Do high fees help prevent poor people from getting guns for protection?


High fees to obtain a gun prevent poor people from getting guns. I have pointed to panel evidence of this not only in my book, More Guns, Less Crime, but in cross-sectional data (see for example this data from Texas). Here is some new evidence for Chicago from the Chicago Reader. The panel data allows for better controls for the different reasons that people own guns, but, at least in this case, the cross-sectional data is still consistent.

John Lott, an economist who argues that gun control laws like Chicago's actually lead to higher crime, says the cost of meeting the gun application's training and registration requirements essentially discriminates against low-income black communities. In Chicago, the training and permit fees cost about $250 on top of the price of the gun.

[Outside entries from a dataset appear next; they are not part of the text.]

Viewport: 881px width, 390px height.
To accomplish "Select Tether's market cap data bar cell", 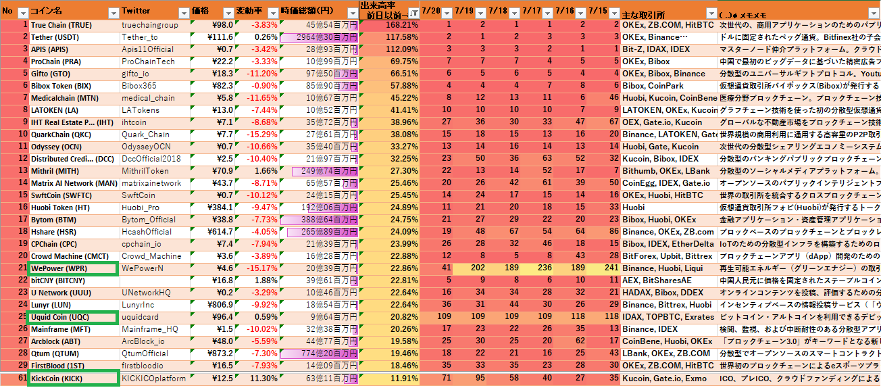I will (319, 37).
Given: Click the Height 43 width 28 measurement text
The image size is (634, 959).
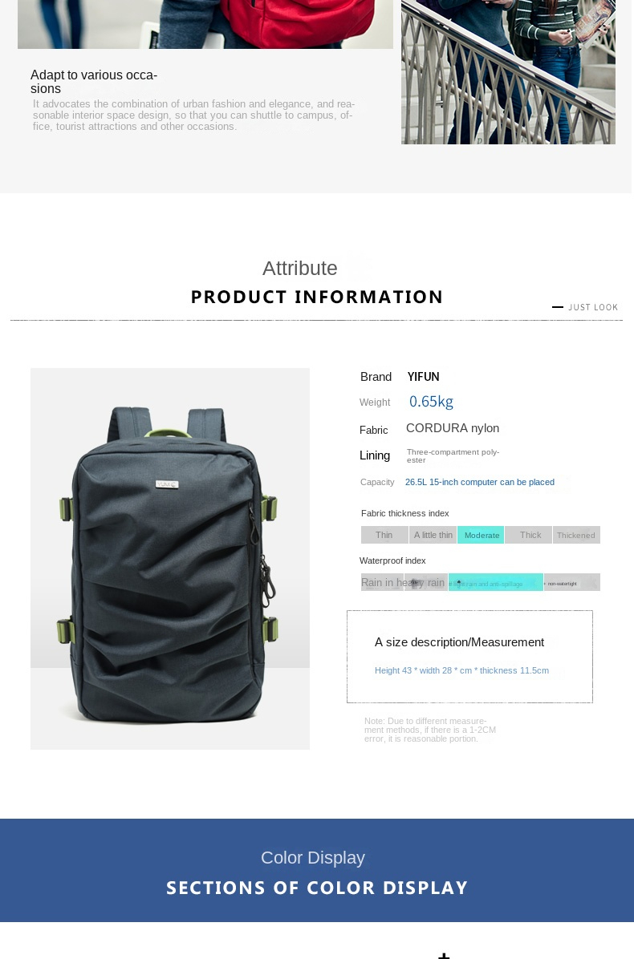Looking at the screenshot, I should pos(461,670).
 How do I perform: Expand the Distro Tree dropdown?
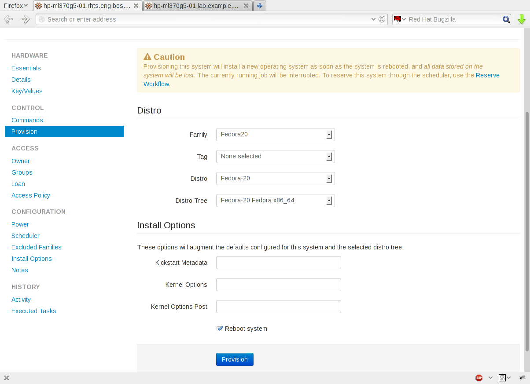[x=276, y=201]
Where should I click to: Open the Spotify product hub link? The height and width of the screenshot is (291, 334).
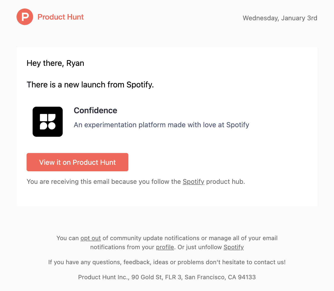(193, 182)
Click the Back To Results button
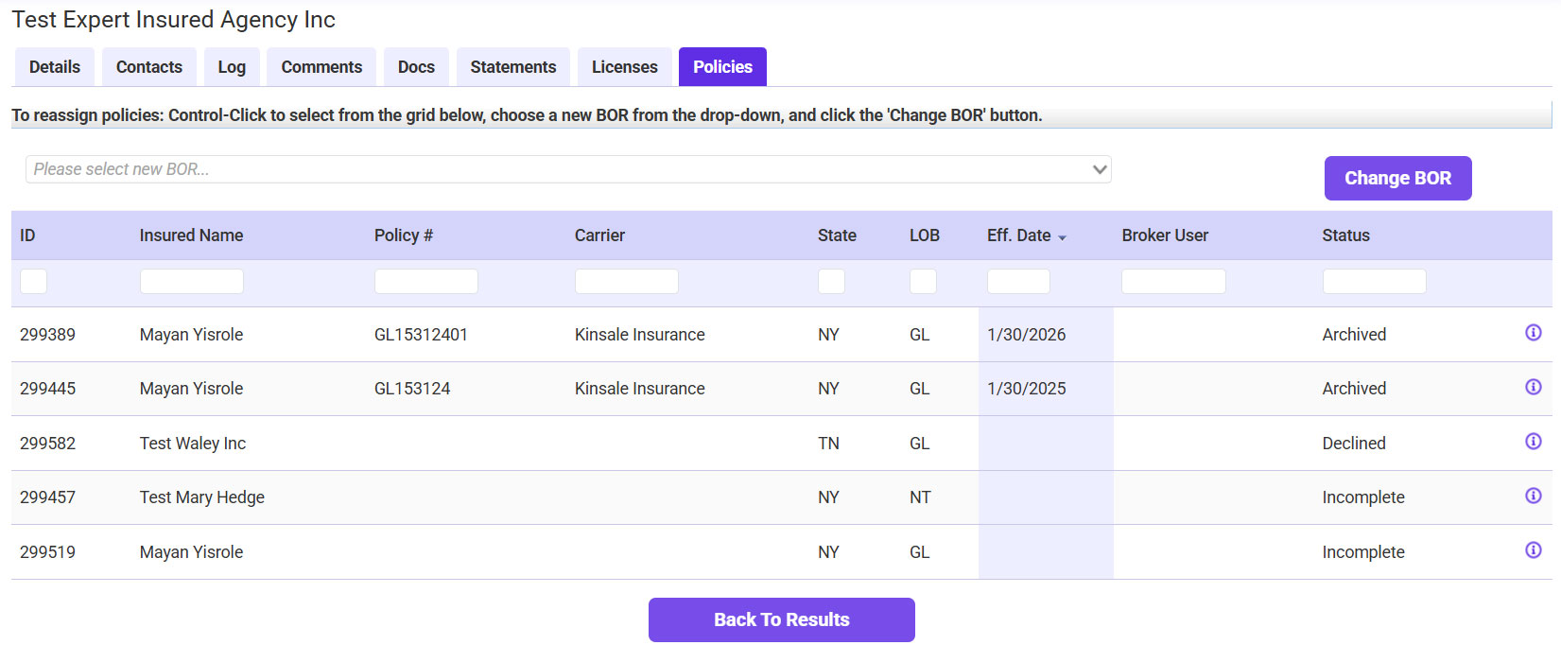The height and width of the screenshot is (645, 1561). [781, 619]
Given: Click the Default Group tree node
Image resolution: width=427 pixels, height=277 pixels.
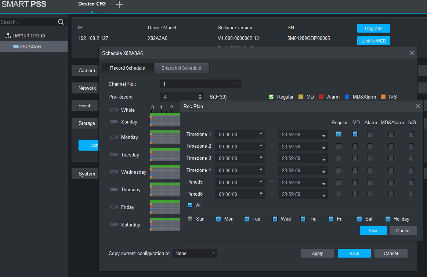Looking at the screenshot, I should click(28, 36).
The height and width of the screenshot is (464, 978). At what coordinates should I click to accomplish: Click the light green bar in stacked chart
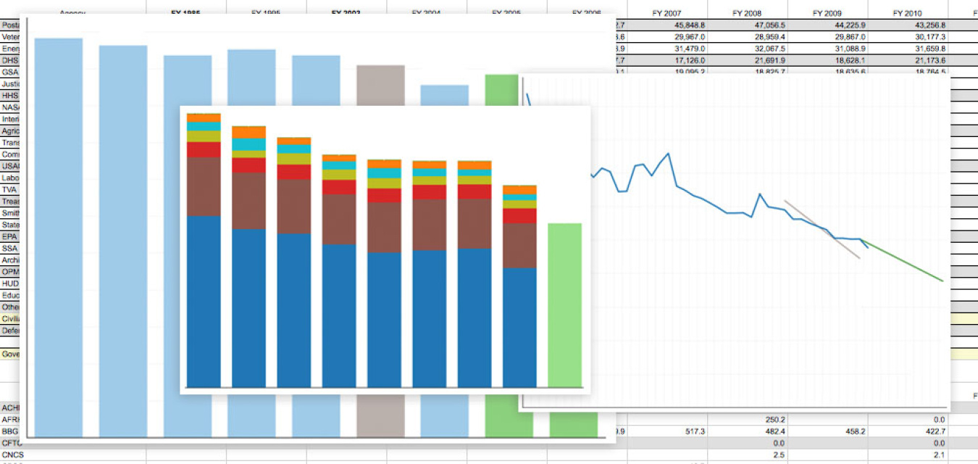[564, 305]
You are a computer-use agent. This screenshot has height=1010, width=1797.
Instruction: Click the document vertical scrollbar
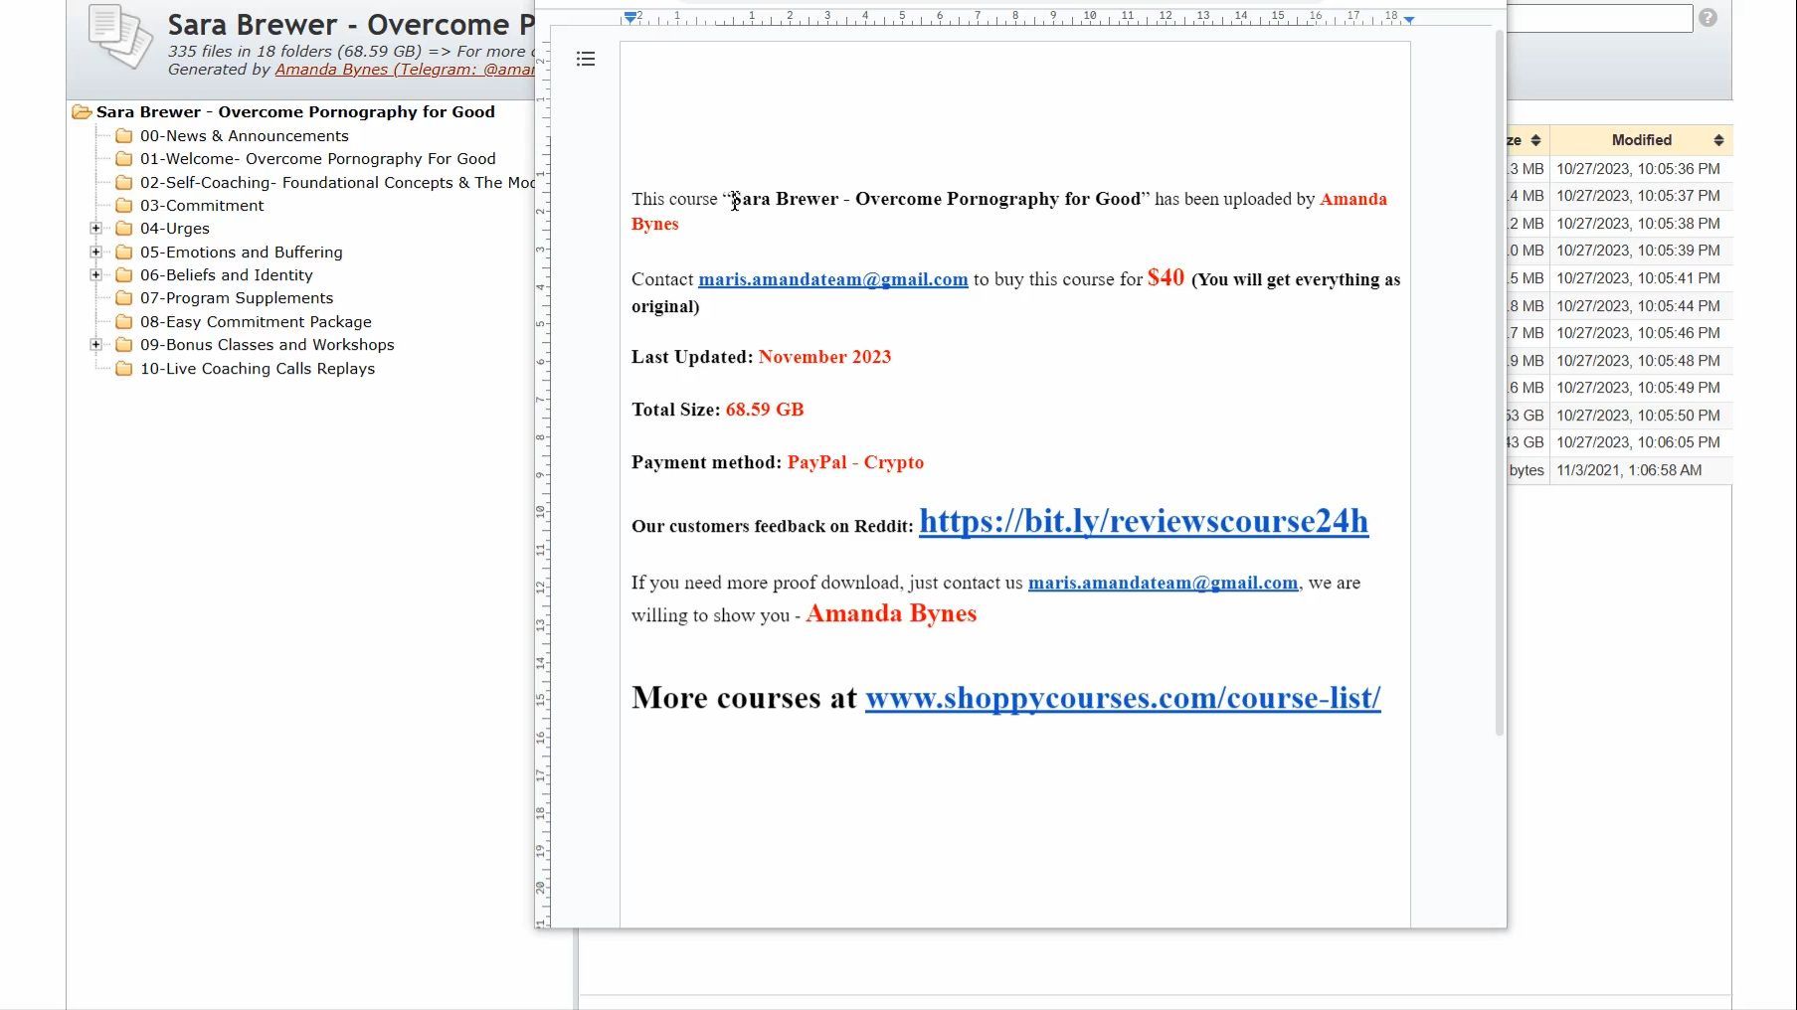click(1500, 383)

"Those who are most likely to be victims of crime benefit the most from owning guns, and unfortunately, that is one very well defined group in our country, poor blacks who live in high crime urban areas such as Chicago," Lott wrote in an e-mail. "But these white, middle class areas can much more easily afford the fees to register their guns and to go through the training requirements."

Roderick Sawyer, alderman of the Sixth Ward, is skeptical of that theory. "It's like buying a car," he says. "If you want one you'll find a way to do it."


A surveys of readers on the question "Does the city's gun registration law discriminate against low-income residents?" is available at ChicagoNow.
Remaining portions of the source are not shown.